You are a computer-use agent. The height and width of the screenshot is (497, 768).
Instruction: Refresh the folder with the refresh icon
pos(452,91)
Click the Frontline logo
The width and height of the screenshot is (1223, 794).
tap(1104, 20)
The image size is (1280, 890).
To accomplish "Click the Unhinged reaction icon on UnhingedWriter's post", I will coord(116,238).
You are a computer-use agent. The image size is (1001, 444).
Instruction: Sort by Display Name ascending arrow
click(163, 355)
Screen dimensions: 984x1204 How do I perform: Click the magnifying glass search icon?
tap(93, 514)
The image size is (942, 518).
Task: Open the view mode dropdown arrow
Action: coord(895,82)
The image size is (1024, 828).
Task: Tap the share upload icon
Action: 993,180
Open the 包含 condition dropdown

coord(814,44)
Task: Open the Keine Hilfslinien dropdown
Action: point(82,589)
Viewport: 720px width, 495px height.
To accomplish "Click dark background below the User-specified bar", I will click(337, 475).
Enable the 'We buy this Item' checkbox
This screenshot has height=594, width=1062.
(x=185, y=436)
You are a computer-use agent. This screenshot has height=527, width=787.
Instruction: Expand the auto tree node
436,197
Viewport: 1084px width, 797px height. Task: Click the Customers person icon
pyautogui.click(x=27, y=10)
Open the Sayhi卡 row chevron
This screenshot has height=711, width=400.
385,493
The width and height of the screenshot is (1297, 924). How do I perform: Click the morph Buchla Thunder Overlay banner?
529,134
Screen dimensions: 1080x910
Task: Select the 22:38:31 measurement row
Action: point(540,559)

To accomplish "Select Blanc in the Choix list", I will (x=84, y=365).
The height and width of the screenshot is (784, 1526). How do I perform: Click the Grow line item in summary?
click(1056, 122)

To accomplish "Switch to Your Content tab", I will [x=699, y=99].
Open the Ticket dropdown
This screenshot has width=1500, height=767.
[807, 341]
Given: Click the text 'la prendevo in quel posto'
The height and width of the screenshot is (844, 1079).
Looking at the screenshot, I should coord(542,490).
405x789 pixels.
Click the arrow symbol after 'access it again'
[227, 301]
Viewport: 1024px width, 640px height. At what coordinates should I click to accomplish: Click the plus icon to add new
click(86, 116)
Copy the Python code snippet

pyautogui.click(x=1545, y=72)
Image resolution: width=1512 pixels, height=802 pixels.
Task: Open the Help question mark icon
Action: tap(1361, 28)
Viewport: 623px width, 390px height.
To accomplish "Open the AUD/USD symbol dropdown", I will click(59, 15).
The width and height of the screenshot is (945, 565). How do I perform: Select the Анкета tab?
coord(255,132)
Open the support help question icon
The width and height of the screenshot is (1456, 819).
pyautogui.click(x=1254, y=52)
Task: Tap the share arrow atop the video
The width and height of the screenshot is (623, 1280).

——

WHAT YOU ARE ASKED TO DO: Please quote all of the records above verbatim, from the first line to the last.

ANSWER TO THE EXERCISE:
You are a computer-use agent. The height and width of the screenshot is (497, 768).
Instruction: Refresh the folder with the refresh icon
pos(452,91)
Click the Frontline logo
The width and height of the screenshot is (1223, 794).
tap(1104, 20)
The image size is (1280, 890).
To accomplish "Click the Unhinged reaction icon on UnhingedWriter's post", I will coord(116,238).
You are a computer-use agent. The image size is (1001, 444).
Instruction: Sort by Display Name ascending arrow
click(163, 355)
Screen dimensions: 984x1204 How do I perform: Click the magnifying glass search icon?
tap(93, 514)
The image size is (942, 518).
Task: Open the view mode dropdown arrow
Action: coord(895,82)
The image size is (1024, 828).
Task: Tap the share upload icon
Action: 993,180
Open the 包含 condition dropdown

coord(814,44)
Task: Open the Keine Hilfslinien dropdown
Action: point(82,589)
Viewport: 720px width, 495px height.
To accomplish "Click dark background below the User-specified bar", I will click(337, 475).
Enable the 'We buy this Item' checkbox
This screenshot has height=594, width=1062.
(x=185, y=436)
You are a computer-use agent. This screenshot has height=527, width=787.
Instruction: Expand the auto tree node
436,197
Viewport: 1084px width, 797px height. Task: Click the Customers person icon
pyautogui.click(x=27, y=10)
Open the Sayhi卡 row chevron
This screenshot has height=711, width=400.
385,493
The width and height of the screenshot is (1297, 924). How do I perform: Click the morph Buchla Thunder Overlay banner?
529,134
Screen dimensions: 1080x910
Task: Select the 22:38:31 measurement row
Action: point(540,559)

To accomplish "Select Blanc in the Choix list", I will (x=84, y=365).
The height and width of the screenshot is (784, 1526). How do I perform: Click the Grow line item in summary?
click(1056, 122)

To accomplish "Switch to Your Content tab", I will [x=699, y=99].
Open the Ticket dropdown
This screenshot has width=1500, height=767.
[807, 341]
Given: Click the text 'la prendevo in quel posto'
The height and width of the screenshot is (844, 1079).
Looking at the screenshot, I should coord(542,490).
405x789 pixels.
Click the arrow symbol after 'access it again'
[227, 301]
Viewport: 1024px width, 640px height. At what coordinates should I click to accomplish: Click the plus icon to add new
click(86, 116)
Copy the Python code snippet

pyautogui.click(x=1545, y=72)
Image resolution: width=1512 pixels, height=802 pixels.
Task: Open the Help question mark icon
Action: tap(1361, 28)
Viewport: 623px width, 390px height.
To accomplish "Open the AUD/USD symbol dropdown", I will click(59, 15).
The width and height of the screenshot is (945, 565). How do I perform: Select the Анкета tab?
coord(255,132)
Open the support help question icon
The width and height of the screenshot is (1456, 819).
pyautogui.click(x=1254, y=52)
Task: Tap the share arrow atop the video
The width and height of the screenshot is (623, 1280).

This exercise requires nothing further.